Hinzu kommt, dass die Anforderungen an den Einzelnen in beispielloser Weise anwachsen, besonders bei uns im Westen. Wir müssen in viel mehr Bereichen Verantwortung übernehmen und dabei neue Rollen noch besser ausfüllen; im Beruf wird eine unfassbare Flexibilität von uns erwartet und, dass wir ständig auf dem Laufenden sind inmitten der bereits jetzt unüberschaubaren, weiter wachsenden Social-Media-Welt (also genau auf dem Feld, auf dem wir gleichzeitig unsere Aufmerksamkeitsspanne verkürzen) – und ein Ende dieser Ansprüche ist nicht in Sicht.

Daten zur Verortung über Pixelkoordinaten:
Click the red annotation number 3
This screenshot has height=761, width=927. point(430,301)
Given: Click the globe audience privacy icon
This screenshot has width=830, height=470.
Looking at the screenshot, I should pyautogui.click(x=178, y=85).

• Ziel der Übung
Schreib bitte den Abschnitt des Textauszugs oben von „Hinzu kommt, dass“ bis „nicht in Sicht.“ noch einmal ab und tausche darin „Flexibilität“ gegen „Anpassungsfähigkeit“ aus.

• Erwartete Antwort
Hinzu kommt, dass die Anforderungen an den Einzelnen in beispielloser Weise anwachsen, besonders bei uns im Westen. Wir müssen in viel mehr Bereichen Verantwortung übernehmen und dabei neue Rollen noch besser ausfüllen; im Beruf wird eine unfassbare Anpassungsfähigkeit von uns erwartet und, dass wir ständig auf dem Laufenden sind inmitten der bereits jetzt unüberschaubaren, weiter wachsenden Social-Media-Welt (also genau auf dem Feld, auf dem wir gleichzeitig unsere Aufmerksamkeitsspanne verkürzen) – und ein Ende dieser Ansprüche ist nicht in Sicht.